FIG. 5 is a cross sectional view illustrating the three-dimensional structure of an ejector.

FIG. 6 is a front view schematically illustrating a schematic configuration of a maintenance device.

FIG. 7 is a plan view schematically illustrating the schematic configuration of the maintenance device.

FIG. 8 is a perspective view illustrating the configuration of a cap.

FIG. 9 is an enlarged view of a portion of the cap shown in FIG. 8.

FIG. 10 is a sectional view illustrating a state where the cap is mounted on the liquid jetting head.

FIG. 11 is a perspective view illustrating an example of the structure of a liquid retention portion according to a first embodiment.

FIG. 12 is a perspective view illustrating an example of the structure of a liquid retention portion according to a modification example of the first embodiment.

FIG. 13 is a schematic view illustrating a positional relationship between an overflow starting point and a liquid surface of moisture retention liquid made in a case where the levelness error of attachment of the cap in a longitudinal direction of the cap is great.

FIG. 14 is a perspective view illustrating the structure of a liquid retention portion provided with an overflow starting point that was used in an evaluation test about the liquid surface height of moisture retention liquid.

FIG. 15 is a sectional view schematically illustrating the liquid surface of moisture retention liquid in a case where the angle of inclination was 0 degrees and there was no overflow starting point.

FIG. 16 is a sectional view schematically illustrating the liquid surface of moisture retention liquid in a case where the angle of inclination was 0 degrees and there was an overflow starting point.

FIG. 17 is a sectional view schematically illustrating the liquid surface of moisture retention liquid in a case where the angle of inclination was 24 degrees and there was no overflow starting point.

FIG. 18 is a sectional view schematically illustrating the liquid surface of moisture retention liquid in a case where the angle of inclination was 24 degrees and there was an overflow starting point.

→ **TO-DO LIST**
a – Decide whether each statement below agrees with the list of figures, answering yes or no and quoting the words from the list that settle it. (i) FIG. 7 is a front view of the maintenance device. (ii) FIG. 9 enlarges part of the cap shown in FIG. 8. (iii) FIG. 17 depicts a 24-degree angle of inclination with an overflow starting point present.
b – Print the portion of the list of figures from "FIG. 9 is an" to "the first embodiment.", word for word.

→ **MATERIAL PROVIDED**
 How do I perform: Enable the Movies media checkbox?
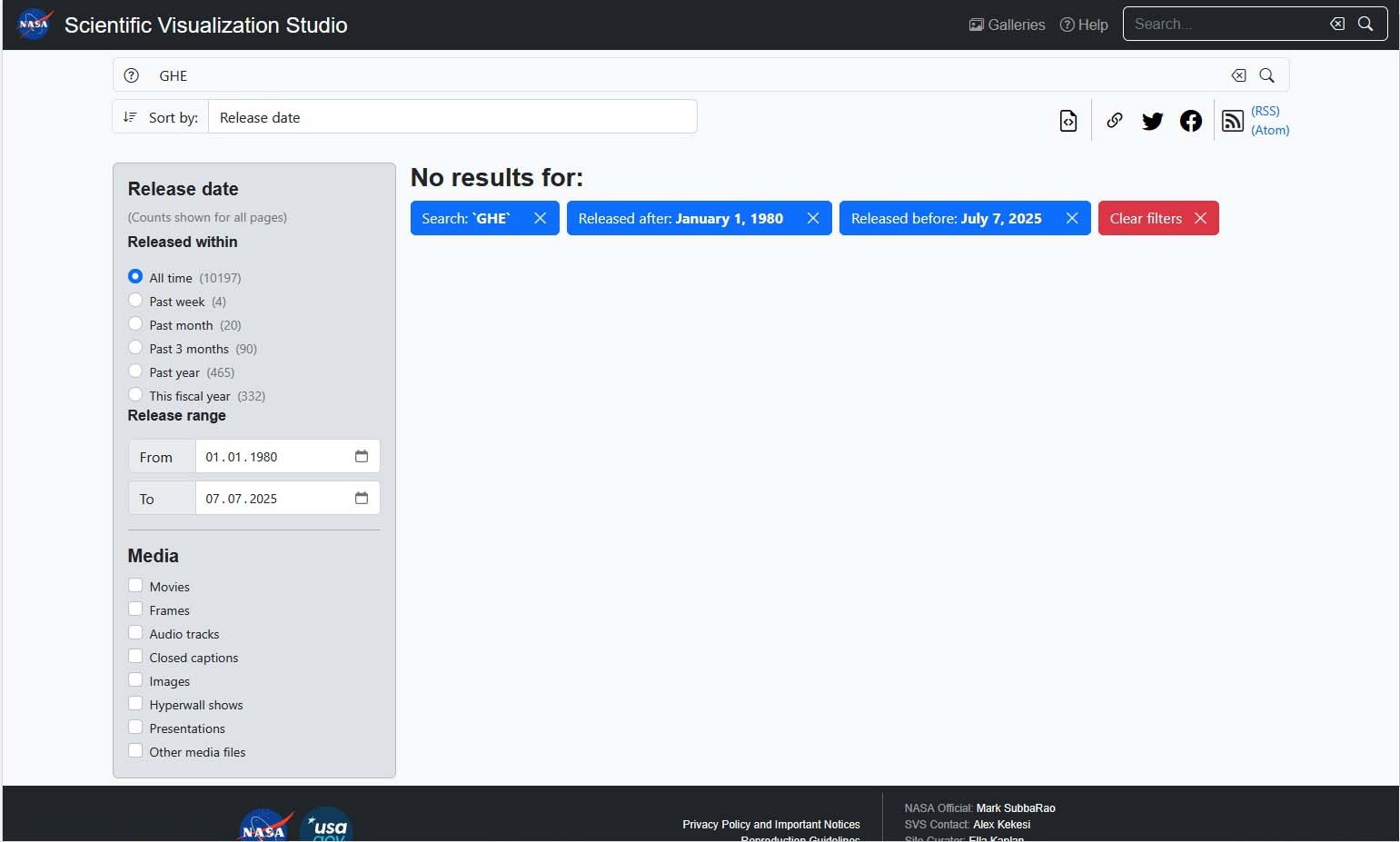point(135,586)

→ **WORKED ANSWERS**
a –
(i) No: "FIG. 7 is a plan view schematically illustrating the schematic configuration of the maintenance device."
(ii) Yes: "FIG. 9 is an enlarged view of a portion of the cap shown in FIG. 8."
(iii) No: "in a case where the angle of inclination was 24 degrees and there was no overflow starting point."

b –
FIG. 9 is an enlarged view of a portion of the cap shown in FIG. 8.

FIG. 10 is a sectional view illustrating a state where the cap is mounted on the liquid jetting head.

FIG. 11 is a perspective view illustrating an example of the structure of a liquid retention portion according to a first embodiment.

FIG. 12 is a perspective view illustrating an example of the structure of a liquid retention portion according to a modification example of the first embodiment.